Other positive aspects of the negotiation procedure. The new ‘bankruptcy’
- Privacy. The attempt to solve the crisis is protected by the principle of privacy: not only is the expert bound to this obligation, but so are all other parties involved in the negotiation;
- The platform to present the solution of the crisis. The application to negotiated composition is filed through the national platform accessible by the local Chamber of Commerce website, where the entrepreneur is registered. The procedures for the application allow the entrepreneur to verify the state of the company and the actual feasibility of the restructuring operation, taking into account the submitted documentation providing a general frame of the company’s accounting, financial and debitory situation.

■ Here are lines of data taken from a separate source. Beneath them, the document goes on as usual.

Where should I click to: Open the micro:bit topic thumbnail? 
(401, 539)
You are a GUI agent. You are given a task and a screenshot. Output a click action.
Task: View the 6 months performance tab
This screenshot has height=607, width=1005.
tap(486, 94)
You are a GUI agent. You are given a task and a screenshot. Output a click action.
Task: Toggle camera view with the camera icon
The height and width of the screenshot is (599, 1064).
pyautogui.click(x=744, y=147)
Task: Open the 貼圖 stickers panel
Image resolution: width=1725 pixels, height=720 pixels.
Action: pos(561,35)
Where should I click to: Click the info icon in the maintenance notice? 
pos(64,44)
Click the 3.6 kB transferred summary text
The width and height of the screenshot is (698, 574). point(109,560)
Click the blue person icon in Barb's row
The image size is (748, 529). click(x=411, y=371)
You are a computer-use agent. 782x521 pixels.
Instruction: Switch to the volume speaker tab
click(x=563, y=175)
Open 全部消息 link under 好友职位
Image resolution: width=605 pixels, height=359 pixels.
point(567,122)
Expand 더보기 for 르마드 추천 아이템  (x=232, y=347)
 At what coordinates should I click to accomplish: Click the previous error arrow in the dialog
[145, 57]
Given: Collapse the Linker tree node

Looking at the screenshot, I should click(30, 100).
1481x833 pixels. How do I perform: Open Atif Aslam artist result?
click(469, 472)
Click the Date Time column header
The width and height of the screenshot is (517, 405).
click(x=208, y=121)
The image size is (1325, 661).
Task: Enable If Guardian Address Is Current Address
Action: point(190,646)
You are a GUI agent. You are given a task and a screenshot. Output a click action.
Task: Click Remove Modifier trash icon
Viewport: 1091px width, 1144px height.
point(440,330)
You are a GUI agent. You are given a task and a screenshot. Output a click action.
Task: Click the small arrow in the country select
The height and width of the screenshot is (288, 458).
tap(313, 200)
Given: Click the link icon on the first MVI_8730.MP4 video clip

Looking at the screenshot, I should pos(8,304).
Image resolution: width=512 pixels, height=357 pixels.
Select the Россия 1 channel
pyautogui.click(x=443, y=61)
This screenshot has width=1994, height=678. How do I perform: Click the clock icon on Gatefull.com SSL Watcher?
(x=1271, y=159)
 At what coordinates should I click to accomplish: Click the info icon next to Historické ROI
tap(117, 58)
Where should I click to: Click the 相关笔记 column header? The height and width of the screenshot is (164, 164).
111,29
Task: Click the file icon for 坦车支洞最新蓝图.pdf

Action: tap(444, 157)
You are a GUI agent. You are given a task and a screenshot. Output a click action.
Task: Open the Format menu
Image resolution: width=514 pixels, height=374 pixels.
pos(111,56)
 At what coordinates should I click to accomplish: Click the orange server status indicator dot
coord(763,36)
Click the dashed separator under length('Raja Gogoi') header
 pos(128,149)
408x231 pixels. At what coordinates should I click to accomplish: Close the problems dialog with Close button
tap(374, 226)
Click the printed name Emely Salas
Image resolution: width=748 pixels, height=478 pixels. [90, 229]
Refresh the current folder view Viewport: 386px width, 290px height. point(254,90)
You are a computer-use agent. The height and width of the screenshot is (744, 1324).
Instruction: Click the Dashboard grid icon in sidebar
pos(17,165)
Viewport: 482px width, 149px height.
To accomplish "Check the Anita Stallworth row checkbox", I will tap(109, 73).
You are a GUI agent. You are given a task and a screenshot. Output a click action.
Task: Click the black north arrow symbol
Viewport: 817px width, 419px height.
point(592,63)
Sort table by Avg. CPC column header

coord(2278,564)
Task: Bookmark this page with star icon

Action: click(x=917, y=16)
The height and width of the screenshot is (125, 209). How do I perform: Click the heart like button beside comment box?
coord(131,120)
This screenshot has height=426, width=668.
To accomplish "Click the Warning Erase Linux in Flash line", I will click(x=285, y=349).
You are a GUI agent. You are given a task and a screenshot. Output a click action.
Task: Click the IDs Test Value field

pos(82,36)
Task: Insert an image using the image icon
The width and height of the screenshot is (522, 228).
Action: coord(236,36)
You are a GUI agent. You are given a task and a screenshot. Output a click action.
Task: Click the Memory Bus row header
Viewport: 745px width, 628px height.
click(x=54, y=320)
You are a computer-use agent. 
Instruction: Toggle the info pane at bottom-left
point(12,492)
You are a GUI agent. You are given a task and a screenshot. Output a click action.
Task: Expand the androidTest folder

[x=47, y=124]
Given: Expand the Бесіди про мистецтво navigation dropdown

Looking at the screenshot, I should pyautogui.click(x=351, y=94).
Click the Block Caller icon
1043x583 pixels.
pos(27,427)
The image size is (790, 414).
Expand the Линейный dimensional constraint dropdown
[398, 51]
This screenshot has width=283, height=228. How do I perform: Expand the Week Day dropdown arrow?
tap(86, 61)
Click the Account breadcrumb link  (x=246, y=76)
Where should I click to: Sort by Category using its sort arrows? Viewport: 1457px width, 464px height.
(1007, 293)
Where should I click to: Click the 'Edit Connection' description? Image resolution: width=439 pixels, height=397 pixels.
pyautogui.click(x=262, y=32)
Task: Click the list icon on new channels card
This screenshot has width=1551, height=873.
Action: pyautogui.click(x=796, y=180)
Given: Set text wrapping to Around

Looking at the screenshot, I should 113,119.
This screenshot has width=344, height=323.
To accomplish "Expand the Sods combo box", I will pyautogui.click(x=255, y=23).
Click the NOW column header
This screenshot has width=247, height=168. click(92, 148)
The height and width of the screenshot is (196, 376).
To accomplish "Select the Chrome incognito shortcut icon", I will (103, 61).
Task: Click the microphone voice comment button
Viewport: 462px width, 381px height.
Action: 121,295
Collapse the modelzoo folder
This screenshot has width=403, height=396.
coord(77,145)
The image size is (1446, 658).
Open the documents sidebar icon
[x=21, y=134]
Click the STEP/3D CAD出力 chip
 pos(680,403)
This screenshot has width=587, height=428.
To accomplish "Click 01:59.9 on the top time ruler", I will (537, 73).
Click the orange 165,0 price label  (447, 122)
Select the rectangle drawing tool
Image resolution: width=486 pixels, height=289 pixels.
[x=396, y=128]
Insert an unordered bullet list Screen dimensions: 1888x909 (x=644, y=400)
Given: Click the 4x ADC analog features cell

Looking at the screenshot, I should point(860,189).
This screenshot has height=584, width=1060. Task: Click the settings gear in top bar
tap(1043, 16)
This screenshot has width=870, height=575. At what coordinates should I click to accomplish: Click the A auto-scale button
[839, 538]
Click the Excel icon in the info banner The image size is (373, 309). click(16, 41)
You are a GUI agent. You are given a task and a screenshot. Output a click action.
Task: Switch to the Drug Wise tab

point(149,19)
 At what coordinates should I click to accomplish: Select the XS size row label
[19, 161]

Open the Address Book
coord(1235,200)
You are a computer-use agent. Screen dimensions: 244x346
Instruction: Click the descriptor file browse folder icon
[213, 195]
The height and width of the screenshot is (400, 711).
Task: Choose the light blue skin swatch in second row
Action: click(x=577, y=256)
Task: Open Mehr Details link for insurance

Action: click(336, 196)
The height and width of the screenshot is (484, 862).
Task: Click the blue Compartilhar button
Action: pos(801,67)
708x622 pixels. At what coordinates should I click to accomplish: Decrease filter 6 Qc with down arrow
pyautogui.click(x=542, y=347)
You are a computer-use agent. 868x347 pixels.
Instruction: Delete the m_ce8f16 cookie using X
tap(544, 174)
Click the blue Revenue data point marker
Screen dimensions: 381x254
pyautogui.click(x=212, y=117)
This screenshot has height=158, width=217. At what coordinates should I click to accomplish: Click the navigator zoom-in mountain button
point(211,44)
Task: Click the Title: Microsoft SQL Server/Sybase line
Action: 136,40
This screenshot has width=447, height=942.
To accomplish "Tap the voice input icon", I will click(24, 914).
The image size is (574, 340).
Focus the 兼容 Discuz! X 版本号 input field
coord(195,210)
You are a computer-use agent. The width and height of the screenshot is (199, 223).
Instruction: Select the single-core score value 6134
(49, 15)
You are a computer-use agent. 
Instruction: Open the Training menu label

- The nomination of the insolvency expert. The request for nomination of the expert does not automatically open the creditors’ claims and does not imply any change of ownership from the entrepreneurs’ assets. The obligation to guarantee a non-prejudicial management for the creditors still stands, and, according to art. 2086 of the Civil Code, the entrepreneur keeps ordinary and extraordinary management, including payments settlement. Moreover, the nomination of the independent expert is made by a commission of three members in charge for two years, chosen by the judicial authority, the president of the Chamber of Commerce, and the prefect.
How the negotiated procedure of the crisis is led by the entrepreneur
Negotiation is, and stays for the whole procedure, the entrepreneur’s prerogative. Negotiations are led with the support of their chosen legal advisors. For example, a trusted lawyer can suggest the right moment to protect the assets from initiatives that can jeopardise negotiations and put the company’s reconstruction at risk. In such cases, an attorney that promotes the entrepreneur’s interests can request a projection of assets, asking for the application of protective measures to be confirmed by the judge.
Conclusion of negotiated procedure of corporate crisis solution.
The most favourable outcome for the conclusion of the negotiated procedure of a crisis is the stipulation of a contract with the creditors, whereby both parties are satisfied and which is able to ensure the company’s continuity for a period of no less than two years. Such an agreement can establish:
- moratorium convention;
- restructuring plan with or without certification;
- debt restructuring agreement;
- application for facilitated schemes of arrangement for the liquidation of the assets, or alternatively, access to one of the procedures provided by the current bankruptcy law.
Hence why, the prompter is the voluntary opening of the negotiation procedure, the better can the entrepreneur solve their company’s liquidity, economic or financial crisis.